For two years, I’d make my commute, never realizing the seemingly insignificant street names and landmarks I passed held the answers to the contradictions that had challenged my adolescence. Questions such as, why did high schools like Franklin High School have metal detectors before entering, but Hillsborough, 15 minutes away, did not? Questions that my Black peers inevitably found the answers to long before I ever even felt the need to do the research behind the history of my own prejudice.
The first irrefutable signs of the KKK’s presence in Somerset County date back to the Klan’s purchase of Alma White College in the community of Zarephath, which borders Hillsborough. On October 31, 1923, Harvard’s daily student newspaper, The Crimson published an article titled Klan Buys College Close To Princeton.
Bishop Alma White, the college’s president and head of the Pillar of Fire Church, intended to carry out “plans to stimulate intellectual interest in the work of the Klan among the undergraduates and to instill in them the principles of the Klan.” Meaning that as the KKK acquired the college, the Klan also gained White’s followers within the Church based in Zarephath, NJ. The Church itself is recounted as beginning in 1906 with this photo-documented by the Franklin Township Library.

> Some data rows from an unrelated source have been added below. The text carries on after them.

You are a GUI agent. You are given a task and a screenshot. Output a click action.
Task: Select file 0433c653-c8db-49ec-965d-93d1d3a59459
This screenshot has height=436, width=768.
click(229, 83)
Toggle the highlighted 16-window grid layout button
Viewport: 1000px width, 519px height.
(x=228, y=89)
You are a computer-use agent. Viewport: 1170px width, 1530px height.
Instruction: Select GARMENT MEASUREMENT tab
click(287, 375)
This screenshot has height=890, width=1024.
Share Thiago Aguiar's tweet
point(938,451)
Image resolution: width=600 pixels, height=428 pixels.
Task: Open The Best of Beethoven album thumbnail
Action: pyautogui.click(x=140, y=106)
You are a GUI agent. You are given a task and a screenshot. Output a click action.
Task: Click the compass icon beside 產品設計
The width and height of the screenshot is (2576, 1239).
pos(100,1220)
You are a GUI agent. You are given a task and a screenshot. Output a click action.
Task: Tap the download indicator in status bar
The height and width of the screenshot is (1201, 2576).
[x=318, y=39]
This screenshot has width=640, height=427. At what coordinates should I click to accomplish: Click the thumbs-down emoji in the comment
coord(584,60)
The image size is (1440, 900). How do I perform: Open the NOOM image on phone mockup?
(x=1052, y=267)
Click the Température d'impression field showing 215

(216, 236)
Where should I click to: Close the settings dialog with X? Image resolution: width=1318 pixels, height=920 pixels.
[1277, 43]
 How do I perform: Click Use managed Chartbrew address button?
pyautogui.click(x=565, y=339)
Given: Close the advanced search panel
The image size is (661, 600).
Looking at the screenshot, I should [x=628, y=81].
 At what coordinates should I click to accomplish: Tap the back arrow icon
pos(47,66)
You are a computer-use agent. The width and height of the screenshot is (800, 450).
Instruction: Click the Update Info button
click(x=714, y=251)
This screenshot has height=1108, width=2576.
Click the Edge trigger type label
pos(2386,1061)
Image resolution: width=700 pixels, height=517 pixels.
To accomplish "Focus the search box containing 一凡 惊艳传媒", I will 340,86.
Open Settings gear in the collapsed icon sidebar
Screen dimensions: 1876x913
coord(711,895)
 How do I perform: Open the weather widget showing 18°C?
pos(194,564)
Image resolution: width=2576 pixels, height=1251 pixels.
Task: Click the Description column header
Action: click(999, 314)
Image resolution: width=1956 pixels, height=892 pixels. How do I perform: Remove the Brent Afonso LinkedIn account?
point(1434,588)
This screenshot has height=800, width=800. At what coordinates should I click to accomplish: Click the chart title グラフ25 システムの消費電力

The description of the photo states that “The Pillar of Fire (previously, The Pentecostal Union) Church, led by Alma White, settled in Weston in 1906 and renamed their community Zarephath. White was given the land by Caroline Van Neste Field Garretson, widow of Peter Workman Garretson.” So, the Pillar of Fire Church was given the opportunity to settle and grow for 17 years before handing its members over to the Klan. The growth of The Pillar of Fire is seen through the establishment of the Zarephath Bible Institute (ZBI) in 1906. Then came a steady climb toward the New Jersey State Department of Education, granting it the legal credibility of a university under the name of Alma White College in 1921.
In The Widow of Zarephath: A Church in the Making, Gertrude Melten Wolfram narrates her life as a member of early Zarephath. Her account of ZBI states that the first summer of 1906 in Zarephath, the area held fifty members. By September 1912, ZBI had opened a school with fifty enrolled students, five of whom were ready for high school. So, they grew their numbers quickly. To understand how much Zarephath developed before being purchased is to understand just how much the Pillar of Fire Church and Alma White expanded, disseminated, and legitimized the Klan.